こんな男に誰がした!
「絶対に捨てることなんて、ない!断言できる。だって、彼女と付き合ったのだって、弥生の理想の和人さんに近づくためだから。 今はとても後悔しているよ。それに、彼女にも酷いことをしたとも思っている。」
「私の理想の和兄さんの件ね。」
「俺が、浅はかだったんだ。だけど、もう間違わないよ。これからは、弥生だけだ。」
「わかったわ。もう一度だけ、浩輝を信じてみる。」
「弥生、ありがとう!」
思わず、弥生の手を引き、抱きしめていた。
両親には、弥生から結論を報告することにした。
俺が、表だって行動するのを控えるためだ。
帰宅して、母親に話すと、安心してくれて、
「よかったわ。

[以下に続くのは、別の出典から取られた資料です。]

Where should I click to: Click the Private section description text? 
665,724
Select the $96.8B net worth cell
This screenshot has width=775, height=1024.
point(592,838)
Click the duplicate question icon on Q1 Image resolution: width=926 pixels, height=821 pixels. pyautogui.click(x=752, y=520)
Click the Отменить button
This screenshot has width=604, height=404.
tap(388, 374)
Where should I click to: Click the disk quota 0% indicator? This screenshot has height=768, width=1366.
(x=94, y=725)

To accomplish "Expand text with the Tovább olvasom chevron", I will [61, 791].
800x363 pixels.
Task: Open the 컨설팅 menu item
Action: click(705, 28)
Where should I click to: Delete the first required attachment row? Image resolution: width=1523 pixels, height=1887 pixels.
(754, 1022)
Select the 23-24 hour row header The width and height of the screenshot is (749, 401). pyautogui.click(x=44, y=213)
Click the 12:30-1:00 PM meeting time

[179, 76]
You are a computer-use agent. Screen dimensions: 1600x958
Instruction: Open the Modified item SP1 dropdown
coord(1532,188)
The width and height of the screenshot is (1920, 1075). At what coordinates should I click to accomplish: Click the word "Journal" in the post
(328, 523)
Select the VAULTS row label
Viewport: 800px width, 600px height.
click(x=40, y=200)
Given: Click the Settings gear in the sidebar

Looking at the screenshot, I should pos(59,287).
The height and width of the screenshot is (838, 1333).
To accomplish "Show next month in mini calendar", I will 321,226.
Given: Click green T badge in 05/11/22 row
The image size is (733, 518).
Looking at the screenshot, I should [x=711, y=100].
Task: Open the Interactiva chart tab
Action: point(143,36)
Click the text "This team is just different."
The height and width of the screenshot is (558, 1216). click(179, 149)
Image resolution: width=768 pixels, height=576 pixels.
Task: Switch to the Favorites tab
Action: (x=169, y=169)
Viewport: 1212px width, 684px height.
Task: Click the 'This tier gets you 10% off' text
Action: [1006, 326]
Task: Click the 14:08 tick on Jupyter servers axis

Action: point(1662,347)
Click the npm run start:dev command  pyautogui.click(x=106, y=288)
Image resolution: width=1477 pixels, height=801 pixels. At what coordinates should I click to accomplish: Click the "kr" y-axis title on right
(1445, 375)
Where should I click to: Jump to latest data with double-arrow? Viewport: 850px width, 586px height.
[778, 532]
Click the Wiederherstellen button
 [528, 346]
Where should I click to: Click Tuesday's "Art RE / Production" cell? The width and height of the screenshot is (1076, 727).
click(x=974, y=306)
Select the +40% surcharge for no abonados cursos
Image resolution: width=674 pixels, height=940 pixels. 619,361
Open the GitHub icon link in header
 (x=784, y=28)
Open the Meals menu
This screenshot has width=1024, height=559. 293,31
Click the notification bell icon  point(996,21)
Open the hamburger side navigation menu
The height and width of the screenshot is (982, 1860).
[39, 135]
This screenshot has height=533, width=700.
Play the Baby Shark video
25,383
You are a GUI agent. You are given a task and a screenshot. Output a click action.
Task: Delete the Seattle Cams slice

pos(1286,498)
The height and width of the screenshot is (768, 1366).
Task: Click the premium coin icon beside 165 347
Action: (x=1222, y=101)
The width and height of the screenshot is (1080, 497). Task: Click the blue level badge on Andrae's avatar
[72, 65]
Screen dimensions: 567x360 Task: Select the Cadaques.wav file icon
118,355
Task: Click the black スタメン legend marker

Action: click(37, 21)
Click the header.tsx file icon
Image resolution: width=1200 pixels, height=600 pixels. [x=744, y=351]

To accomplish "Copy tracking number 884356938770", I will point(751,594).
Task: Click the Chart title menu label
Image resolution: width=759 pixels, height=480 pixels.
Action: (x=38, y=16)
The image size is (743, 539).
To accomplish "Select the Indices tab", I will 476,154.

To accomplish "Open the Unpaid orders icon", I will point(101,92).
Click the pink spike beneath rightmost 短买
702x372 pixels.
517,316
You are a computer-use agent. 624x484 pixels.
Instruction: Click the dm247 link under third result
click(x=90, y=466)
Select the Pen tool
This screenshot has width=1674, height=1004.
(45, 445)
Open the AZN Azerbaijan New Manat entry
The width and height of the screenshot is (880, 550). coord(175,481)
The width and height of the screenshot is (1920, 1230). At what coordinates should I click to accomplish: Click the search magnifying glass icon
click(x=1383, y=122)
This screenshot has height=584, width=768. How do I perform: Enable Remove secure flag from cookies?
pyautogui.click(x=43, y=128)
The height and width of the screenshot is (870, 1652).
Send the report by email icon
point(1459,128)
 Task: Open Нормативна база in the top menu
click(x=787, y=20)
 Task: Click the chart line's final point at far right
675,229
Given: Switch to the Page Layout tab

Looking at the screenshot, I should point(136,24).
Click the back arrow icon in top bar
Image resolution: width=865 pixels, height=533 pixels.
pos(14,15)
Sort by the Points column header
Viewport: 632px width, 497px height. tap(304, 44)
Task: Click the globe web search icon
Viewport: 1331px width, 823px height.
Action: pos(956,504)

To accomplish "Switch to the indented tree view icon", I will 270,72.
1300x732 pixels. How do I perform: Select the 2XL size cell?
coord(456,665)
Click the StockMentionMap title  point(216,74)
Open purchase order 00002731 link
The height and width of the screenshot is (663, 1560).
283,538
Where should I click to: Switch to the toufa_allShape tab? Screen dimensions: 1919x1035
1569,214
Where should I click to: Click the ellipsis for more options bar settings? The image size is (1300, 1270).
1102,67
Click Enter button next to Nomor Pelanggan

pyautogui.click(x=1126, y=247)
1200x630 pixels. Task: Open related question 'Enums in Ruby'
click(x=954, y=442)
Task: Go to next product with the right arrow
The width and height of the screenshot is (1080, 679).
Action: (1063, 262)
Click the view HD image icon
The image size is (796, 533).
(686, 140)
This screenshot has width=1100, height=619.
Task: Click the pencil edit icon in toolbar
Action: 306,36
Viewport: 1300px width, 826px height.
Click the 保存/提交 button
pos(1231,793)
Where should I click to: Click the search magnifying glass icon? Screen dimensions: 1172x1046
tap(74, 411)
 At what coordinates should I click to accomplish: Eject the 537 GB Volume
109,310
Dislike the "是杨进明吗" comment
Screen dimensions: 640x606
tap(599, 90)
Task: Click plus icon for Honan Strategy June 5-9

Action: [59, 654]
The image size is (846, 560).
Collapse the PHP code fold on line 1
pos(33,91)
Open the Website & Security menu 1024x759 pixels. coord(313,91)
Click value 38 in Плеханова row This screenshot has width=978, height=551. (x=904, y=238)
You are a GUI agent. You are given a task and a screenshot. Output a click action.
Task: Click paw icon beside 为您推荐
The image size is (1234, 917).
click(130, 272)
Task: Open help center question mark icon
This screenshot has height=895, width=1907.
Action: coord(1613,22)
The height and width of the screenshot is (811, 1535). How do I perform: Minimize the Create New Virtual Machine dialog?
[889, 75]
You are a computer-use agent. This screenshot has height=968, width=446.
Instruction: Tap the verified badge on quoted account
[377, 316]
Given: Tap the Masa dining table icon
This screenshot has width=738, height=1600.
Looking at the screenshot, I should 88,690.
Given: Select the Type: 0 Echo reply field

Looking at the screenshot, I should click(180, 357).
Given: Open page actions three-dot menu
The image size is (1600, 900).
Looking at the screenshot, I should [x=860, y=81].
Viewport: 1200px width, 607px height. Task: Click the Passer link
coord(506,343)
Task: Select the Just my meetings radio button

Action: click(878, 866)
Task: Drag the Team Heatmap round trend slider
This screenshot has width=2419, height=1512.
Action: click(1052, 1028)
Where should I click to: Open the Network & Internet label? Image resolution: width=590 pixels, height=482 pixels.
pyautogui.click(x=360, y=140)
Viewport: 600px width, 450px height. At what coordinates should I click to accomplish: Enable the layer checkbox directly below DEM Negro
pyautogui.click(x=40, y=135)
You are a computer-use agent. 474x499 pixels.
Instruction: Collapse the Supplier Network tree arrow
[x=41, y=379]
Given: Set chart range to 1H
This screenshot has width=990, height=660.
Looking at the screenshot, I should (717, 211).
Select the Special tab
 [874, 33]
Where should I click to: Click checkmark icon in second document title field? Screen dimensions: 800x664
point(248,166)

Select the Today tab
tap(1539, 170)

でもね、女の立場から一言いえば、今回のことをすんなりと割り切るのは、難しいことだからね。弥生さんを大事にするのよ。」
と、痛い一言を頂いた。
それから、2週間後、カンナさんが約束してくれた通り、記者会見がなされた。
俺との交際についても、仕事上のお付き合いだと、言い切ってくれた。
さやかさんは、子宮をできるだけ温存する方向で、子宮の一部だけ手術で取ることにした。
最近は、若い世代の子宮がんが増加傾向にあるから、がん健診を受けるよい啓蒙になったと、医師会から感謝されたそうだ。